For business owners· 4 min read

Debt vs Equity: Financing Your Growing Bath & Body Business

Explore funding options for candle business expansion. Compare loans, investors, and bootstrapping approaches with pros and cons.

Your bath and body business is growing, but scaling requires capital—and you need to choose wisely between debt and equity to avoid derailing your momentum. The financing path you pick will shape everything from your cash flow to how much control you keep over the brand you've built. Let's break down what actually works for candle and bath & body entrepreneurs.

Debt Financing: Speed Without Surrendering Control

Debt is often the first choice for bath and body makers because you keep 100% ownership. You borrow money, pay it back with interest, and move on. For a growing business, this means maintaining your vision while accessing capital quickly.

Common debt options for your size:

  • SBA Microloans: $10,000 to $50,000, 6-10% interest, 6-year terms. Ideal if you're scaling production or inventory.
  • Business lines of credit: $5,000 to $100,000 available when you need it. Useful for seasonal swings (holiday inventory spikes are real in bath and body).
  • Invoice factoring: If you're selling wholesale to retailers or gift shops, you can convert unpaid invoices into immediate cash at 2-4% discount.
  • Personal loans or credit cards: Fast but expensive; 15-25% APR. Use only for short-term cash gaps under $10,000.

The catch: you're personally liable, especially on small business loans under $50,000. Lenders will want 1-2 years of bank statements, tax returns, and proof of consistent revenue. If your business does $150,000+ annually, you're a solid candidate.

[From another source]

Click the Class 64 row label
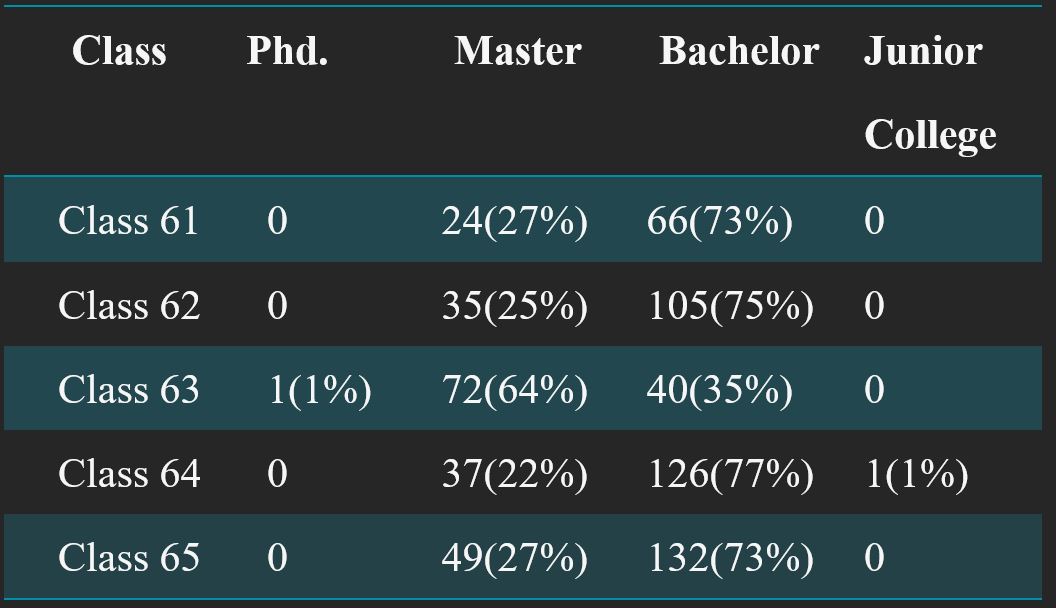(129, 474)

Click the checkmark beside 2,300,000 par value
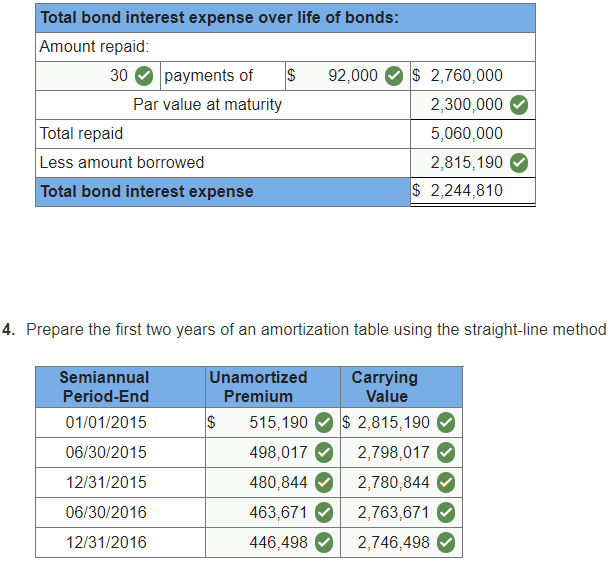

Timeline reality: SBA loans take 4-8 weeks. Lines of credit, 2-3 weeks. This matters when you've got a wholesale order and need stock fast.

Equity Financing: Money Without Monthly Payments

Equity means you give up a percentage of your business in exchange for capital—usually $50,000 to $500,000. An investor becomes a co-owner and expects returns. You don't have monthly debt payments, which is powerful for cash flow, but you're sharing decisions and profits.

Who invests in bath and body businesses:

  • Angel investors: Wealthy individuals who invest $25,000 to $150,000 and often mentor. They like established brands with $200,000+ revenue and a clear growth plan.
  • Venture capital firms: Rare for this niche unless you're pursuing retail expansion or a direct-to-consumer platform with significant scale potential.
  • Friends and family rounds: Informal investments, often $10,000 to $50,000. Easiest to secure but risks relationships if things go sideways.

Equity works when you're confident in scaling (opening a retail location, launching a wholesale distribution arm, expanding your online presence). It's not ideal for routine inventory restocking.

Head-to-Head: Which Fits Your Situation?

Choose debt if:

You're reordering inventory, upgrading equipment (melting tanks, molds, labeling machines), or running a marketing campaign. Your revenue is stable, and you can service payments from monthly sales.

Choose equity if:

You want to hire a full-time manager, expand into 5+ retail locations, or completely rebrand and relaunch. You don't want to drain cash with loan payments while building something bigger.

The Hybrid Approach

Many successful bath and body founders use both. A $30,000 SBA loan covers production capacity, while a $100,000 angel investment funds retail expansion. Just avoid overleveraging—if your debt payments exceed 30% of monthly revenue, you're stretched too thin.

Positioning for Either Path

To qualify for financing, lenders and investors want to see:

  • Clear numbers: 2 years of business tax returns and 6 months of bank statements.
  • Inventory runway: Proof you can move stock before restocking.
  • Customer channels: Reviews, repeat customers, wholesale relationships, or email list size.
  • Use of funds: "I need $40,000 to buy molding equipment and hire a second maker" beats "I need money to grow."

Get visible to potential customers and lenders alike—listing your products and services on platforms like Mercoly helps establish social proof, demonstrates demand, and gives you concrete sales data to show investors or lenders.

Frequently Asked Questions

Q: Can I get a business loan with less than a year of sales history? Some lenders (particularly invoice factorers and online platforms) will work with 6 months of revenue, but interest rates are higher. Traditional SBA loans need 2 years.

Q: What if I'm doing six figures but reinvesting everything back into inventory? You're a good debt candidate—show your supplier invoices and sales records. Banks care about revenue predictability, not profit after reinvestment.

Q: How much equity should I give away? 10-20% for a $100,000 angel investment is typical. Anything over 30% in early rounds leaves you unmotivated. Negotiate; most investors expect it.

Ready to grow with confidence? Start by documenting your numbers, clarify your growth goal, then apply.